» **Given information**

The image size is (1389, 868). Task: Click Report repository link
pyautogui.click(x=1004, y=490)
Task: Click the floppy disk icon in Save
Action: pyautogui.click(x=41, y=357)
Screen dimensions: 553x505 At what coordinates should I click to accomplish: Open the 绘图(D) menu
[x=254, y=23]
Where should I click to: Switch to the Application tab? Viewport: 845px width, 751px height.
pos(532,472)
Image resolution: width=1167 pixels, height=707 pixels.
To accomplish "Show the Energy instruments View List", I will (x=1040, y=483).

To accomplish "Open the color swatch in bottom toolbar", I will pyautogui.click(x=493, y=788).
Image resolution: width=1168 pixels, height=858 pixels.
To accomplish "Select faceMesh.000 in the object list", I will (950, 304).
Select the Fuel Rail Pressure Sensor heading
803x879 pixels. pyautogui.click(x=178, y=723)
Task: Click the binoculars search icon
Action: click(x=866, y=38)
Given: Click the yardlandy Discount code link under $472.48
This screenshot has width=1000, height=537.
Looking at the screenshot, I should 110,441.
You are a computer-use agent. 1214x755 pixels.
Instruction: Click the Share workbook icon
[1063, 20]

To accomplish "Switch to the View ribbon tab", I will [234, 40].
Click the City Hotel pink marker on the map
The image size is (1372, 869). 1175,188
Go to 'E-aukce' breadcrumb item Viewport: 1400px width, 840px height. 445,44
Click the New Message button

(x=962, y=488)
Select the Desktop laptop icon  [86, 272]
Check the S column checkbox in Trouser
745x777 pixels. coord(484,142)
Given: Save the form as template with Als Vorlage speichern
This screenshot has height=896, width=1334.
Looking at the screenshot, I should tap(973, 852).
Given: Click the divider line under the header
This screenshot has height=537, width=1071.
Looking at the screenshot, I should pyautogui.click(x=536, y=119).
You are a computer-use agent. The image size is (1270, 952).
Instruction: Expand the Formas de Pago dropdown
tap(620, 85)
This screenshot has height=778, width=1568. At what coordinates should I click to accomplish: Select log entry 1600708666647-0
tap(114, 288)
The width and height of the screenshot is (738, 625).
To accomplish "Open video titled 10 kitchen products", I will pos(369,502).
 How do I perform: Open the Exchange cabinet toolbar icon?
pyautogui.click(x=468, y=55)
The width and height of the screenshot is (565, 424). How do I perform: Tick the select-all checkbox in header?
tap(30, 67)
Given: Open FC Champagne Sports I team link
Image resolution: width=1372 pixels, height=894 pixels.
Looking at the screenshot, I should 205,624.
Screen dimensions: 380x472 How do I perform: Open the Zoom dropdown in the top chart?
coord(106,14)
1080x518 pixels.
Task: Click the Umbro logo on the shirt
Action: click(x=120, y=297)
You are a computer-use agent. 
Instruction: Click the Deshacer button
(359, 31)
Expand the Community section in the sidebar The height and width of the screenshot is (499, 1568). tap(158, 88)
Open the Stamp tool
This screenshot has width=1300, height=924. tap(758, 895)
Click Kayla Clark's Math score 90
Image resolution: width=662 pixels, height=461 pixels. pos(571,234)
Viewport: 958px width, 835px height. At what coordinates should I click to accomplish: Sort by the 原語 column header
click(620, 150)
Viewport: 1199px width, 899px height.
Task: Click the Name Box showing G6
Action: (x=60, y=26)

» **Goal**
Write out the records exactly, covering the stretch from the line containing "Image resolution: width=1167" through the line containing "will pyautogui.click(x=493, y=788).".

» **Expected output**
Image resolution: width=1167 pixels, height=707 pixels.
To accomplish "Show the Energy instruments View List", I will (x=1040, y=483).

To accomplish "Open the color swatch in bottom toolbar", I will pyautogui.click(x=493, y=788).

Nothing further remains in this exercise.